The Delta school district has an official in China trying to attract students.
The staffer, Lynedah Vartell, vice-principal of international student programs, is attending the China International Education Exhibition Tour, the largest education fair in that country.
The fair is being held in seven major cities - Beijing, Zhengzhou, Chengdu, Shanghai, Xi'an, Wuhan and Guangzhou - from March 10 to 25.
The 2011 fair attracted over 60,000 students planning to study overseas. Hundreds of post-secondary institutions as well as school districts from 35 countries have information booths, including a B.C. contingent that features Delta, Vancouver and Coquitlam school districts as well as UBC and SFU.

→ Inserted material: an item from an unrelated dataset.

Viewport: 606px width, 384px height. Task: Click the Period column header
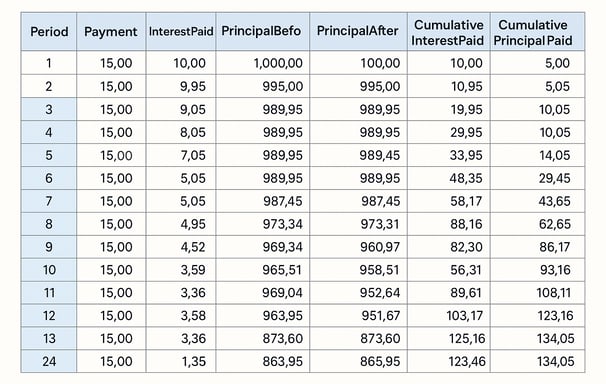(49, 31)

Deirdre Annett, Delta's director of international programs, said the district has a prominent corner booth at the fair. It was the same case last year when the district representative brought back over 10 applications for the following school year, which brought in over $120,000 in tuition revenue.
"Delta school district has a staff member at the booth for student recruitment, to interview and assess potential applicants, to meet with Chinese agencies in order to sign new agent agreements, and to network with Chinese educational district and school staff in order to form potential partnerships," Annett explained.
"In the days between the fairs, the Delta school district staff member has also been making presentations and seminars to Chinese students and parents, running agent staff training sessions on the Canadian education system, meeting with a variety of school district staff and touring select partner schools in China. She has also been meeting with the parents of current students to review progress and has participated in evening recruitment seminars at a variety of agencies."
International students are estimated to conservatively bring in $25,000 each to the Delta community, said Annett, noting their numbers help boost declining enrollment and allow specialty and other courses to run that might have closed due to insufficient numbers.
"International students have joined Delta academies, are represented on sports teams and clubs, and add to our vibrant school cultures. We are excited to embrace and welcome our new international students as their inclusion supports the philosophy behind Delta school district's new bold vision, which embraces diversity and promotes global citizenship," she said.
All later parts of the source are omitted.